Риверсло вышел из себя:
– К чему вам вязаться с Пресвитерием? Ежели приметесь ворошить то осиное гнездо, понаедут судейские с солдатней да с цельной толпой всяческого люда, станут толковать да мешкать и зацапают какую-нибудь каргу, ну, может, пару, а заводилы будут на воле гулять. Чейсхоуп с законниками снюхается да ускользнет, я ж останусь на баенном корыте. Внемлите мне, мистер Семпилл, не выносите сор из пастората. Как гласит старая пословица, грязное белье при всех не полощут. Чуть сюды судьи да церковники сунут нос, никаковской справедливости не выйдет. Называйте имена, и обличайте, и обвиняйте, и порицайте, но не вмешивайте Пресвитерий. Можно же и Церковь уважать, и, ежели надо, помеху объехать… Вот как я дело разумею. Ноне мы ведаем, кто на шабаше колобродил, посему все вчетвером сможем держать ухо востро и очей с них не спускать, а как сызнова соберутся на моление – они его этак кличут, – мы их и прищучим. Я могу созвать моффатских гуртовщиков, кои не страшатся ни человека, ни диявола, да прихватить людей лэрда Хокшоу из Калидона. Мы вторгнемся на шабаш, сорвем маски с мужичья, мокнем мордами в их же мерзость да омоем в водах Аллера. Бьюсь об заклад, так избавим пасторат от колдовства, ибо опосля они сами в Лес не сунутся. Народ ведьм с колдунами страшится, но ежели нам удастся выставить нечестивцев дурачьем да пугалами огородными, боязнь развеется.
Пастухи укоризненно глядели на фермера, а лицо Дэвида вытянулось, будто внимал он богохульству.
– Вы хотите сражаться с Дьяволом, используя силы телесные, – грустно сказал священник. – Этим многого не добиться. Рассуждаете о пороках, царящих в Лесу, как о простой шалости, тогда как это смертный грех, и победить его возможно лишь духом Господним и оружием, предписанным Господом. Эх вы, Риверсло, как мало вы знаете о могуществе Врага рода человеческого.
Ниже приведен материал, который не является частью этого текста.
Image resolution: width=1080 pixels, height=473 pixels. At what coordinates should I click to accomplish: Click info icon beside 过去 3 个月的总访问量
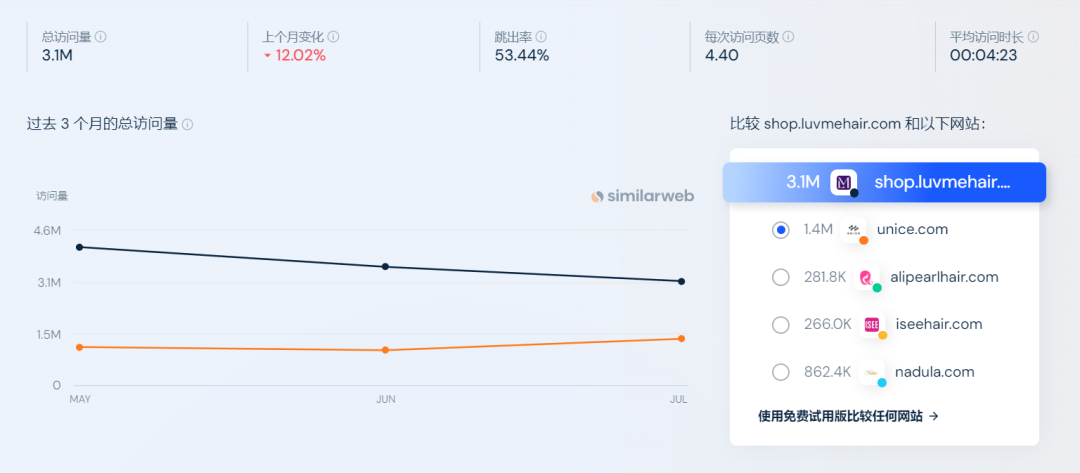click(x=187, y=125)

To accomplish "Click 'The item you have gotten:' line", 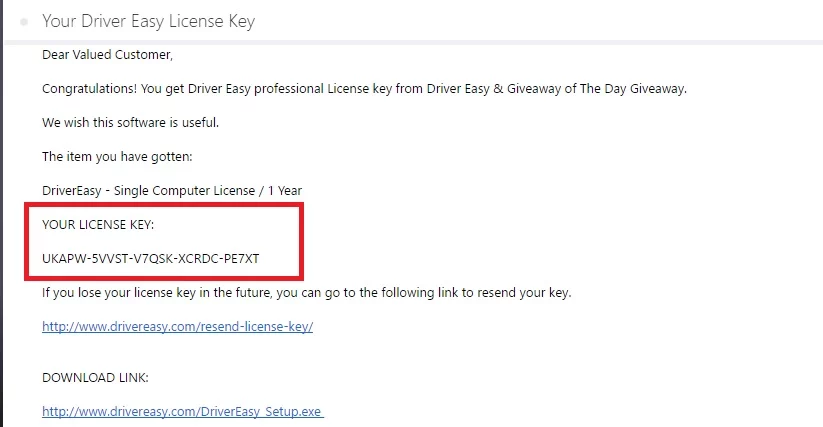I will point(117,157).
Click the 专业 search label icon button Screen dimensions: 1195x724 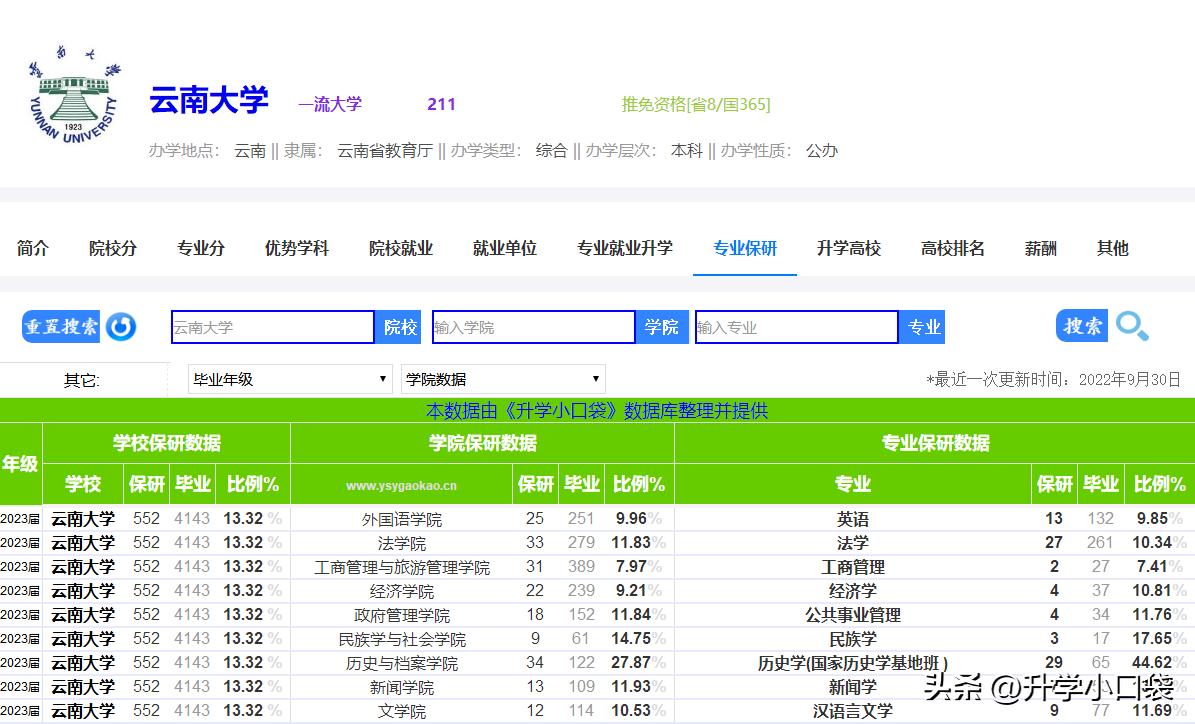[x=921, y=327]
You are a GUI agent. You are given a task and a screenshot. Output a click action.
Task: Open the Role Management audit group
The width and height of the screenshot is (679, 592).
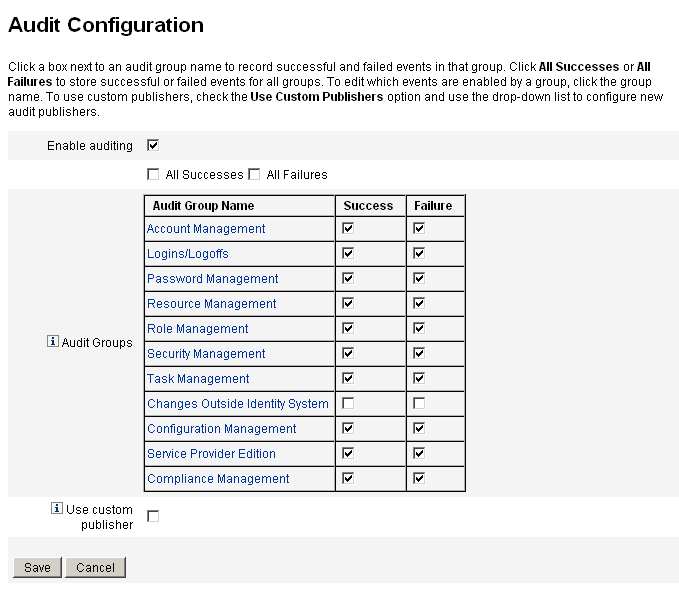197,329
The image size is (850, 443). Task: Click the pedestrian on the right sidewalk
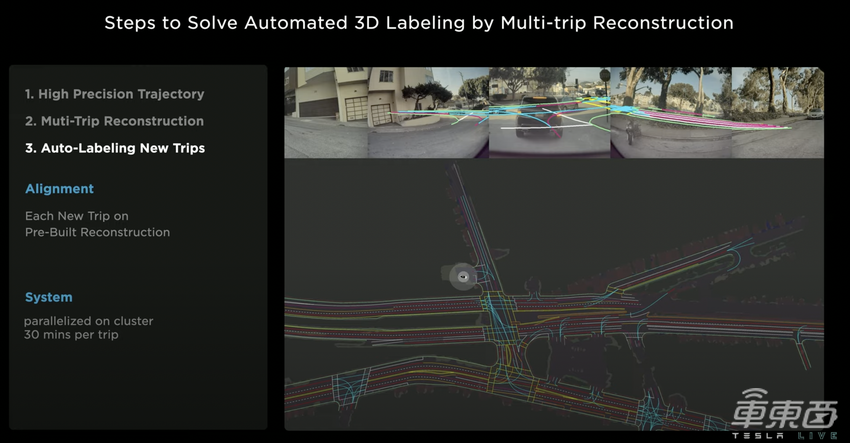pyautogui.click(x=628, y=131)
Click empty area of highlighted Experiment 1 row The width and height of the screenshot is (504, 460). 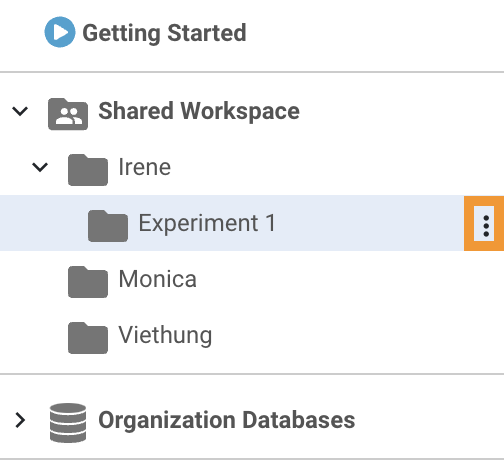pyautogui.click(x=367, y=223)
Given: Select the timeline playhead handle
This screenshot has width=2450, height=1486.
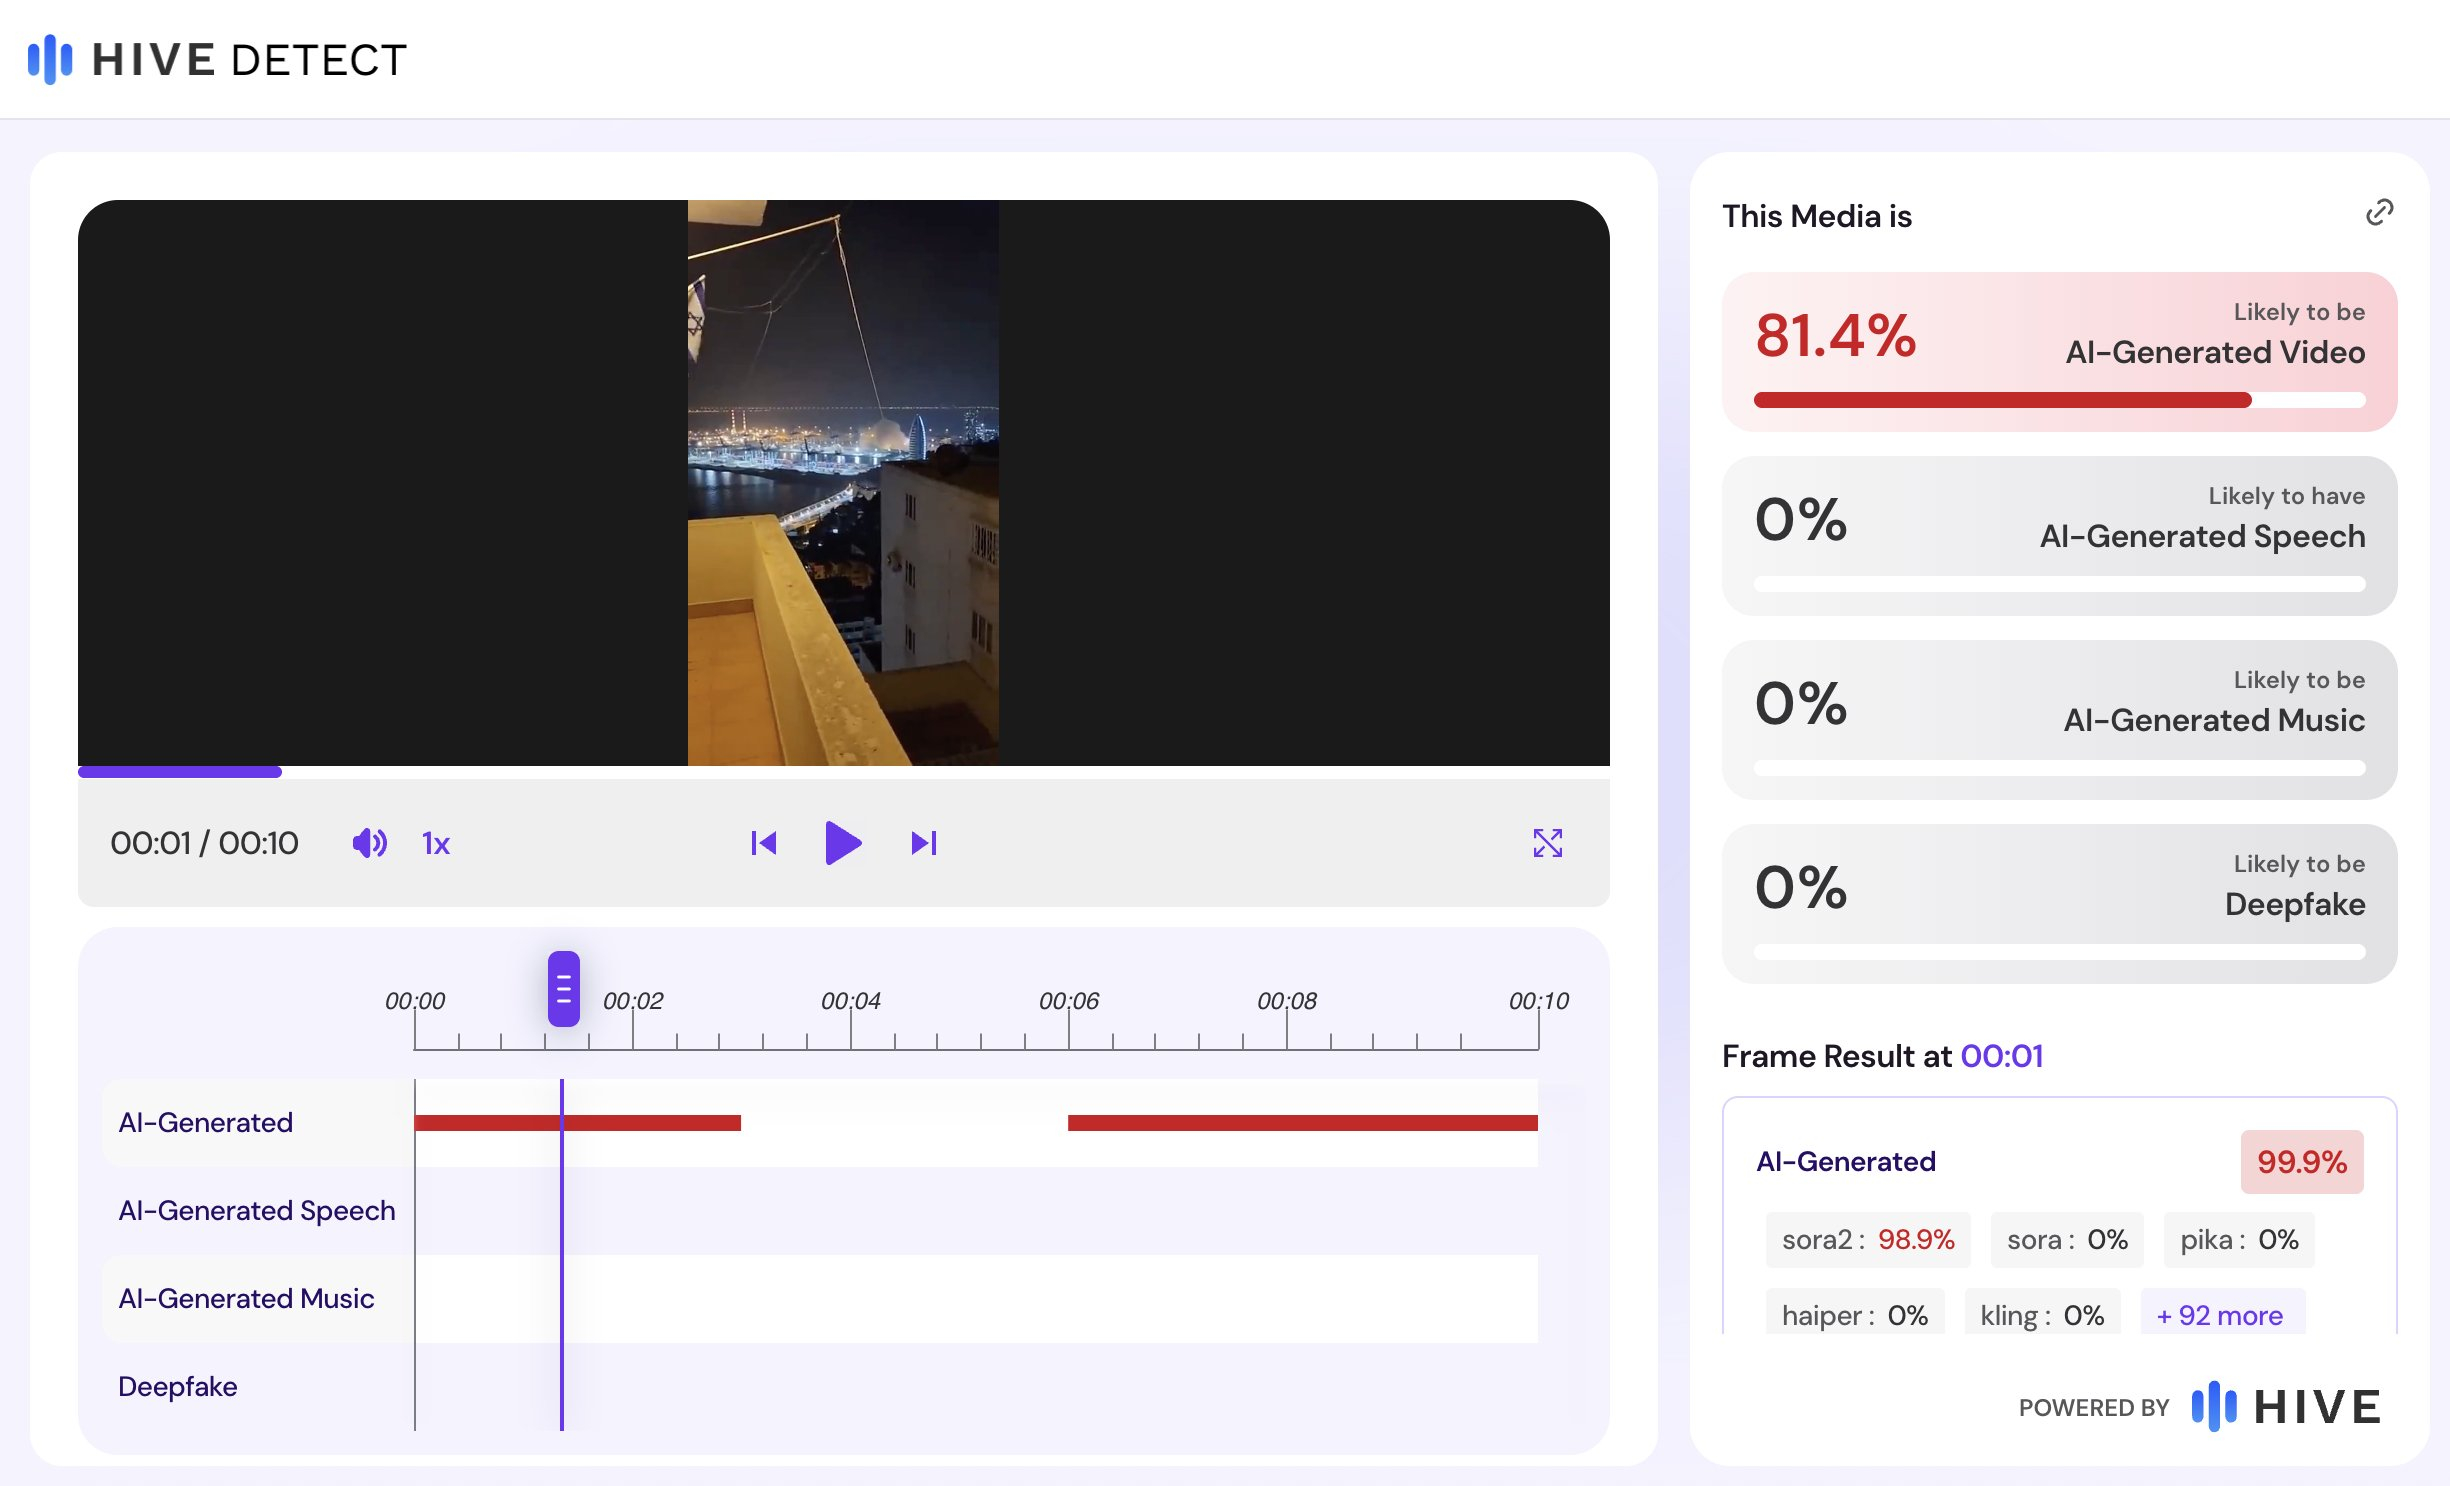Looking at the screenshot, I should point(563,988).
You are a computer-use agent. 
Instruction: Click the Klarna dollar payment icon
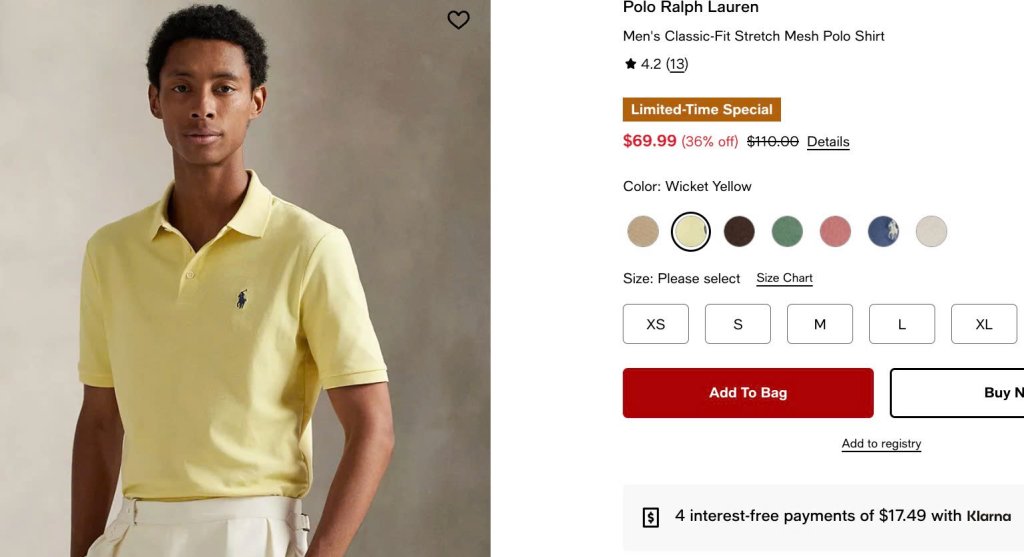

Помню, сам прошлой ночью дрожал, как неразумное дитя, пред лицом творящегося зла, да и вам было не лучше, когда увидел я вас в этой хижине. Мне не следовало идти в Лес, не ощущая себя воином Божьим.
Риверсло расхохотался:
– Да, вструхнул я намедни, не отнекиваюсь, но опосля-то поглядел на всё при свете дня.
– Мне кажется, источник вашего мужества нашелся в том числе и в «Счастливой запруде».